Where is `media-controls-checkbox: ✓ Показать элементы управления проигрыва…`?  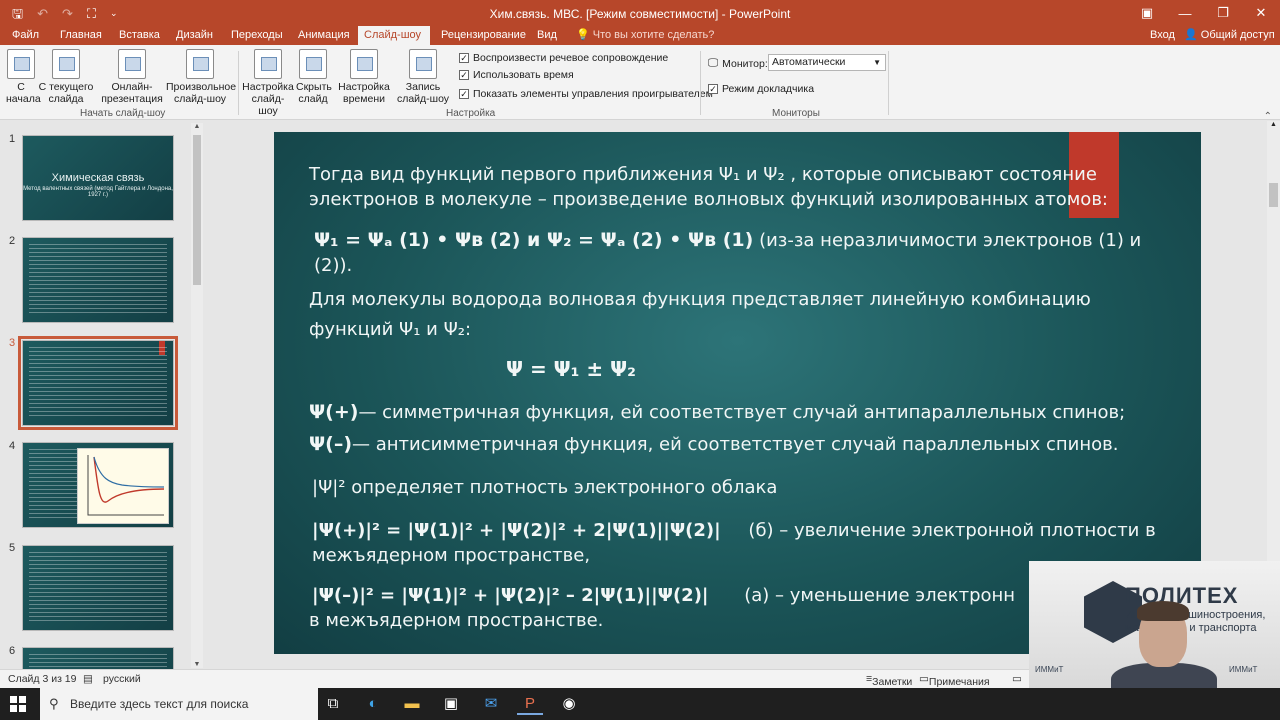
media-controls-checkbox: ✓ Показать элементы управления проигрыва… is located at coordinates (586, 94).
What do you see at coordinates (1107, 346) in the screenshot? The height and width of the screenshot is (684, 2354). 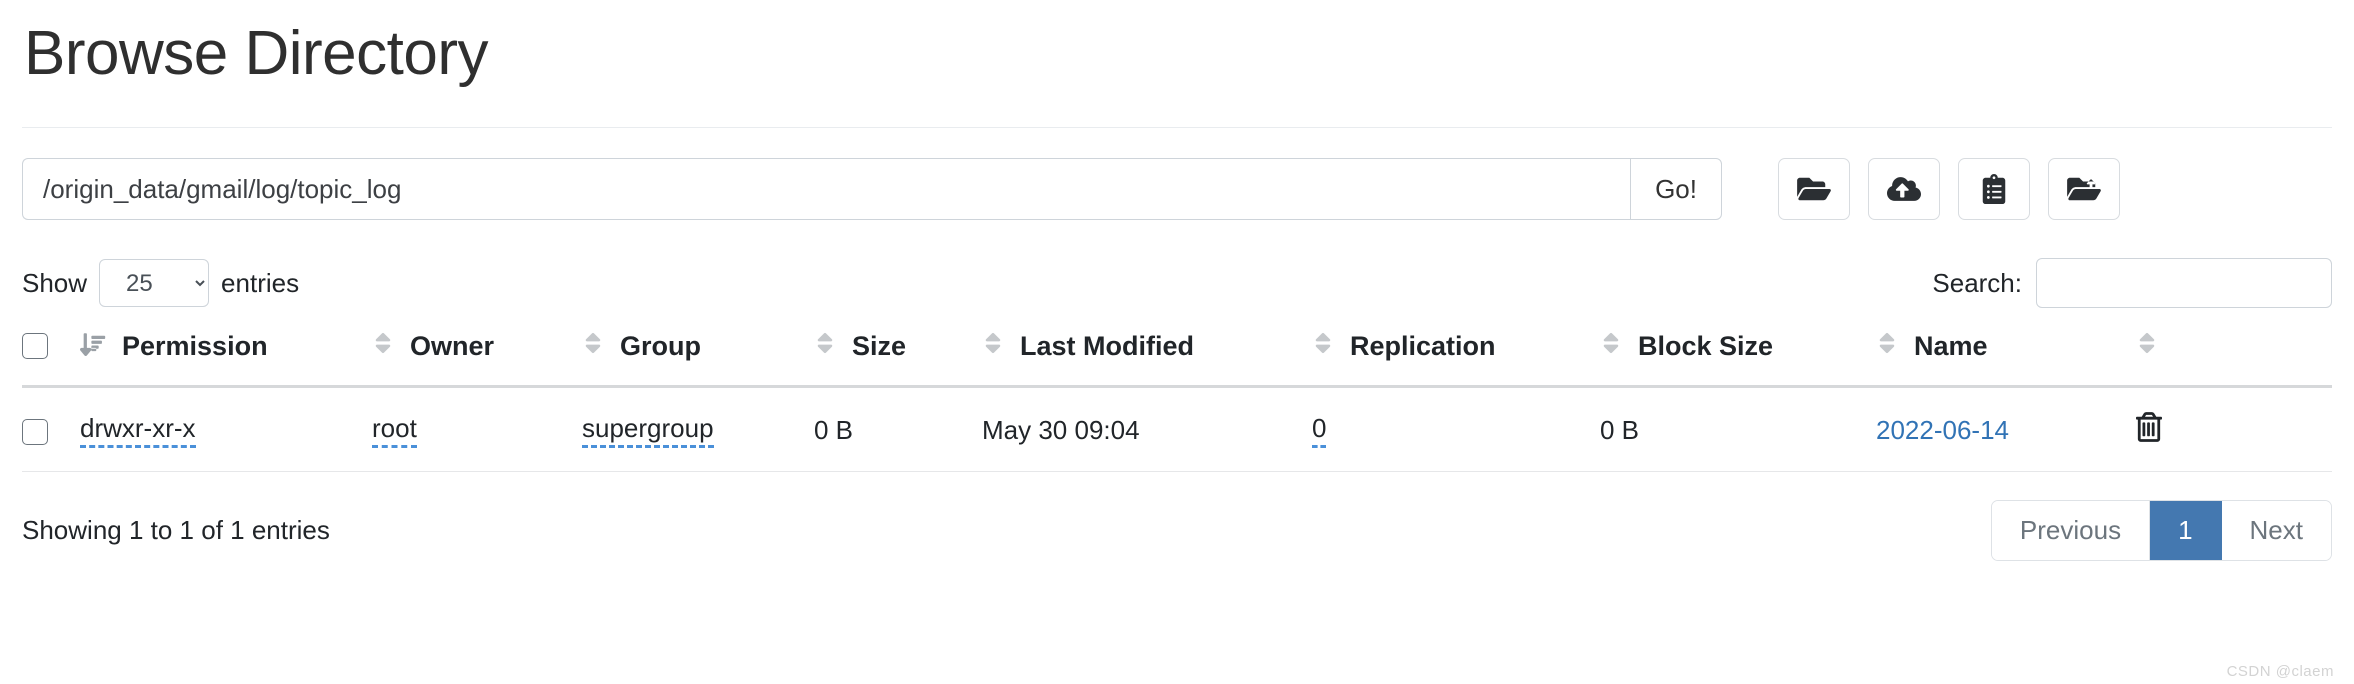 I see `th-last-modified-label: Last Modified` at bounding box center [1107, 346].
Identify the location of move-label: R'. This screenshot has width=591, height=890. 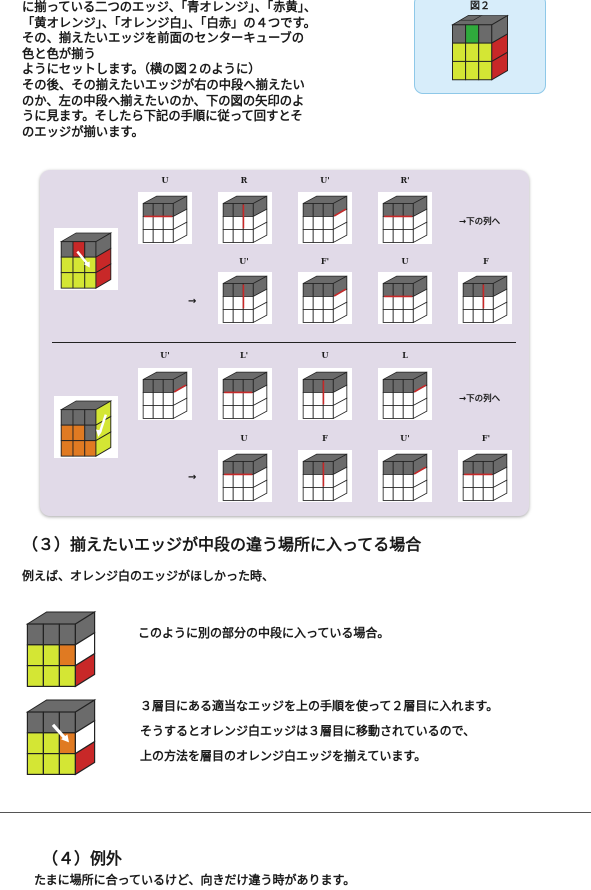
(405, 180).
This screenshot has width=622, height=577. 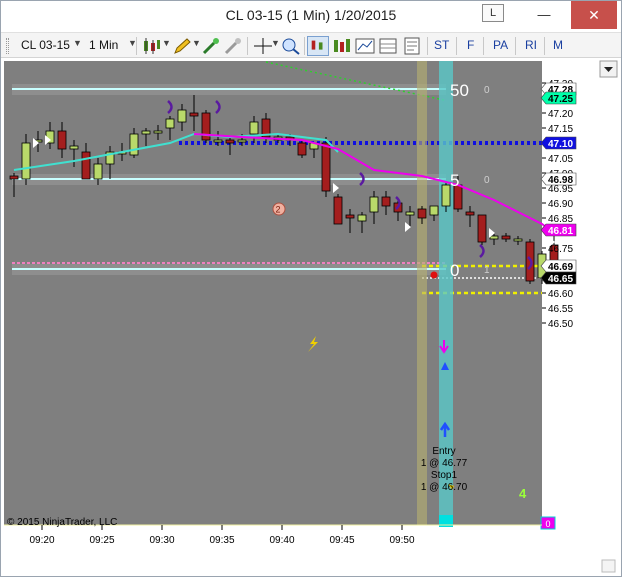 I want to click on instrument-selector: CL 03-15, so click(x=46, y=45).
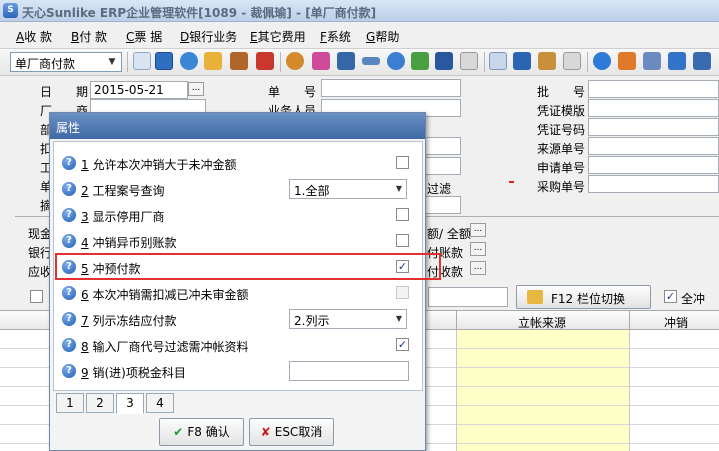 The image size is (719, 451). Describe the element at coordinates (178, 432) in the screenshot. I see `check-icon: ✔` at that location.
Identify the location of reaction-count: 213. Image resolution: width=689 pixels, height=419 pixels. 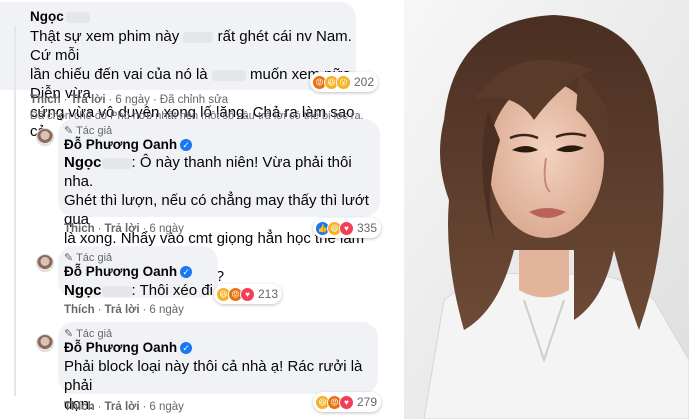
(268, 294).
_____
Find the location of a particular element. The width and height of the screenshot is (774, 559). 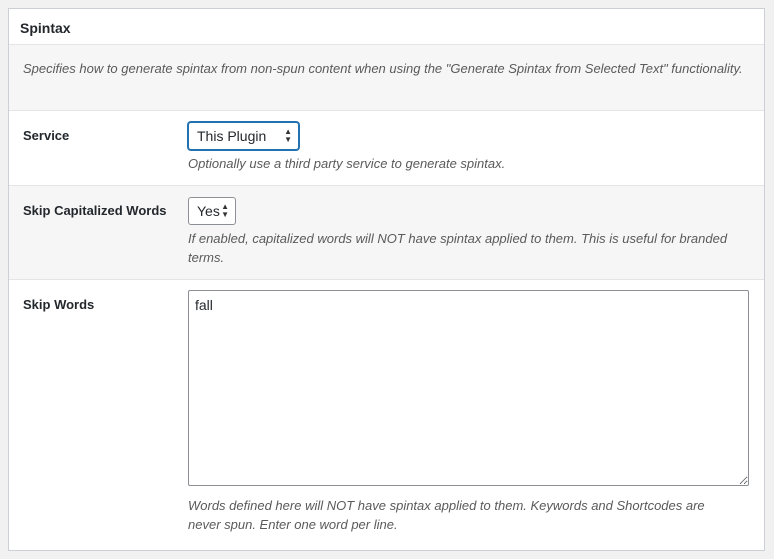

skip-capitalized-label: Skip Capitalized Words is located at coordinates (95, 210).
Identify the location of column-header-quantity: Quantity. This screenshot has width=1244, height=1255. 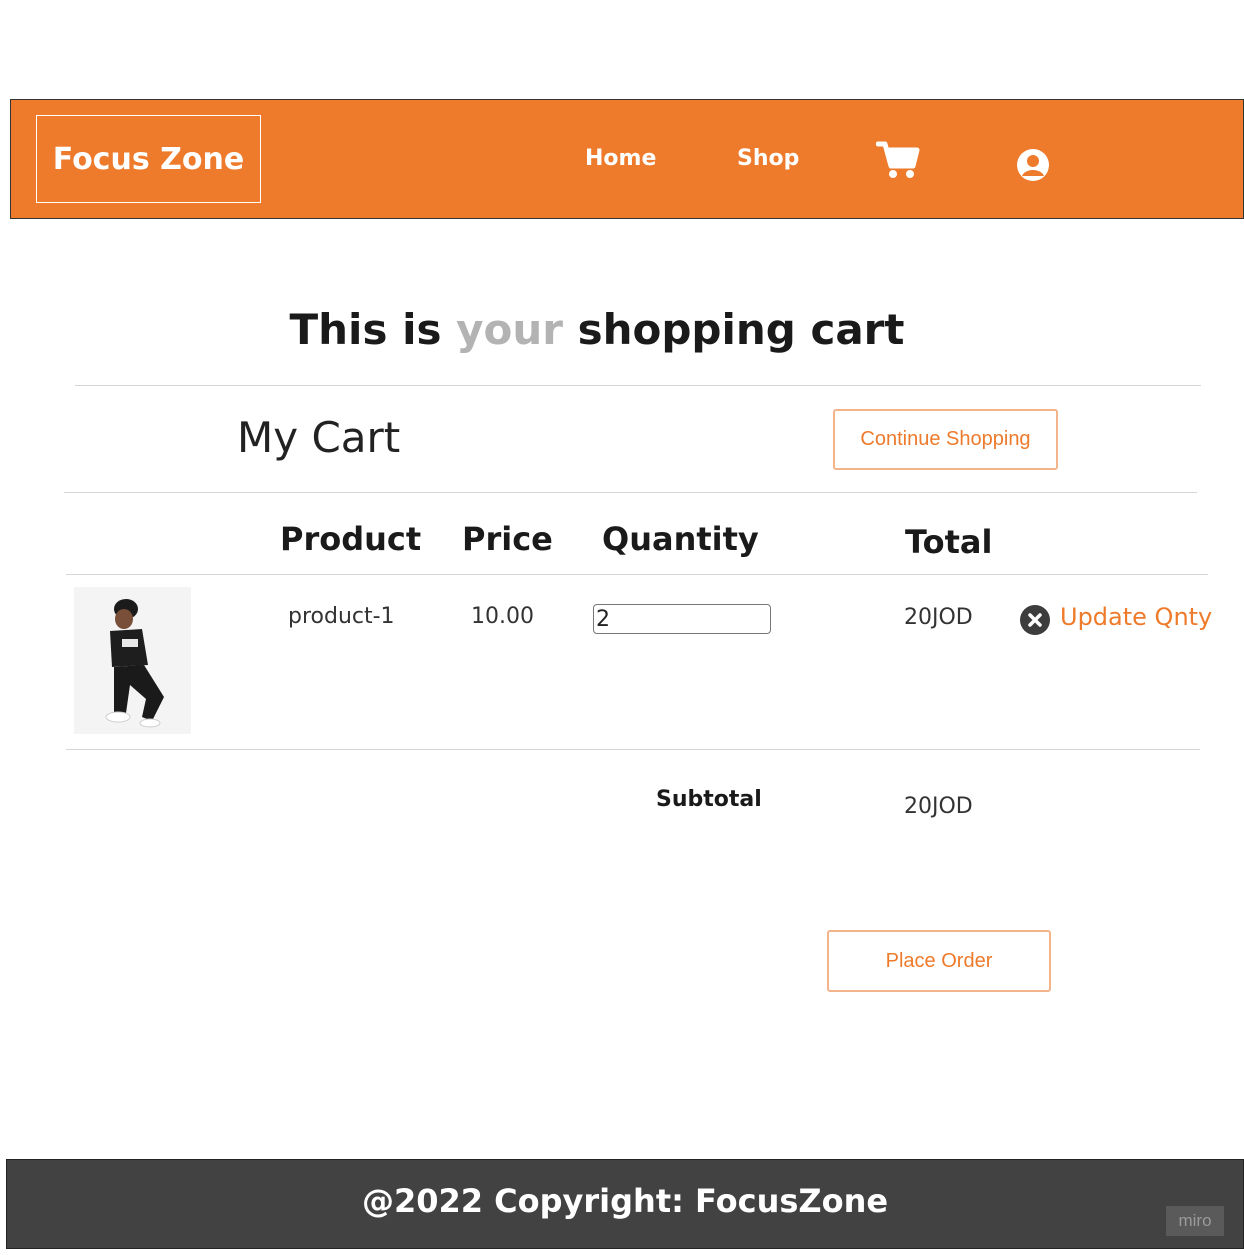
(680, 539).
_____
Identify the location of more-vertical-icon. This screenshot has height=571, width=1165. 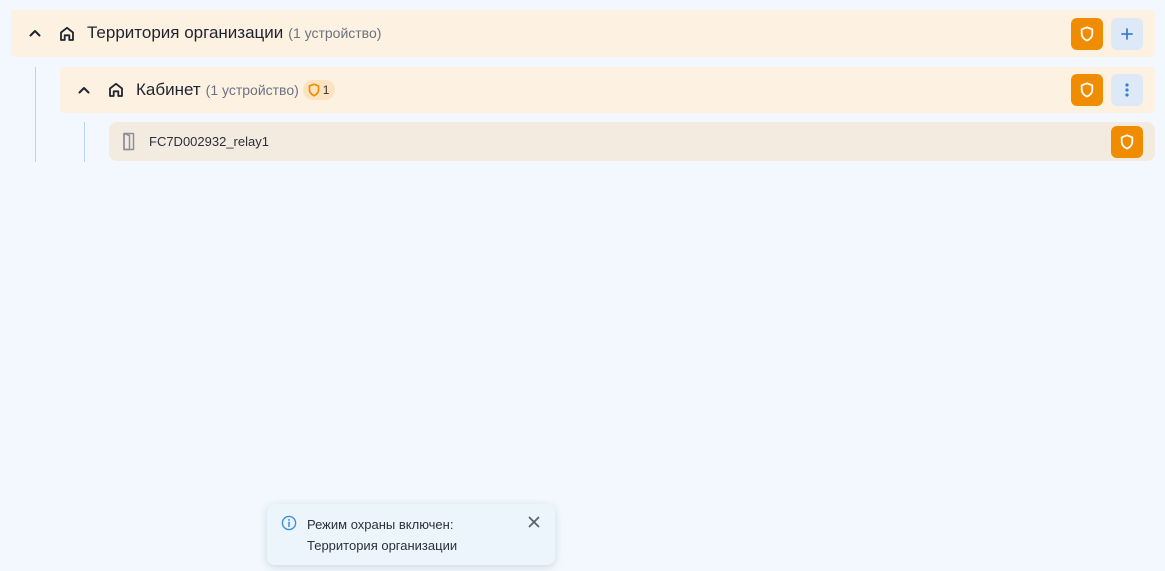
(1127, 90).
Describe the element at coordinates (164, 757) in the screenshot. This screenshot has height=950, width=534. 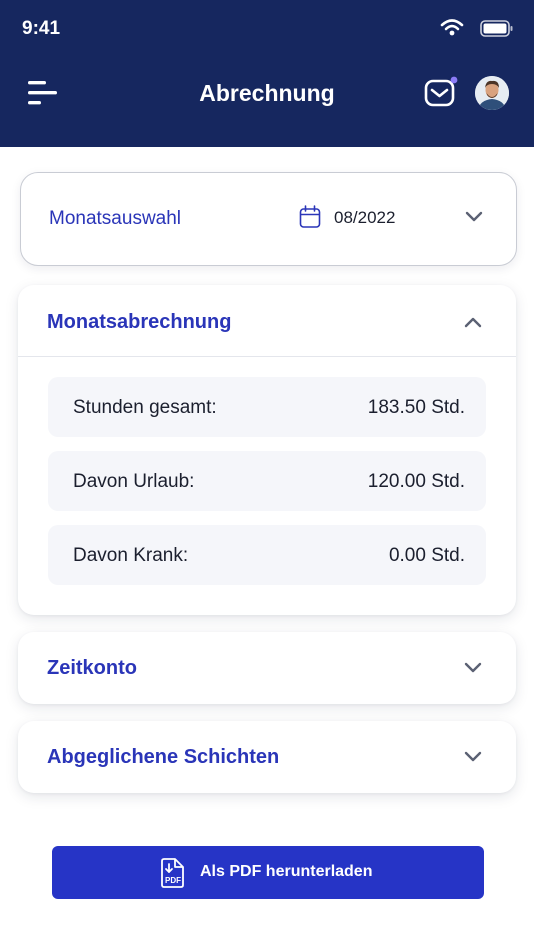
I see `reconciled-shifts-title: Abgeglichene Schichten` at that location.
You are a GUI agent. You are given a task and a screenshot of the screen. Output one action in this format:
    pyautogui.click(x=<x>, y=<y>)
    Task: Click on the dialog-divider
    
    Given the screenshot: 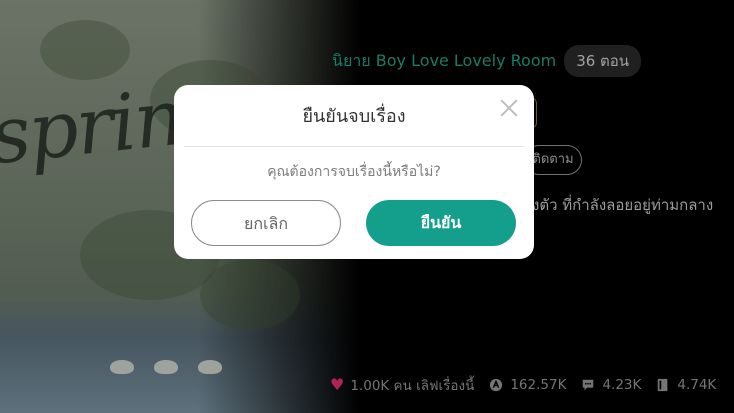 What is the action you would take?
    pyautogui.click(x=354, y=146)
_____
What is expected>
From the row with "Identify the location of reaction-count: 213." up to and including the row with "(268, 294).", swap "Image resolution" for "Screenshot size" and leave everything else unchanged. Give back only those rows, without the pictures.

Solution>
Identify the location of reaction-count: 213. Screenshot size: width=689 pixels, height=419 pixels. 
(268, 294).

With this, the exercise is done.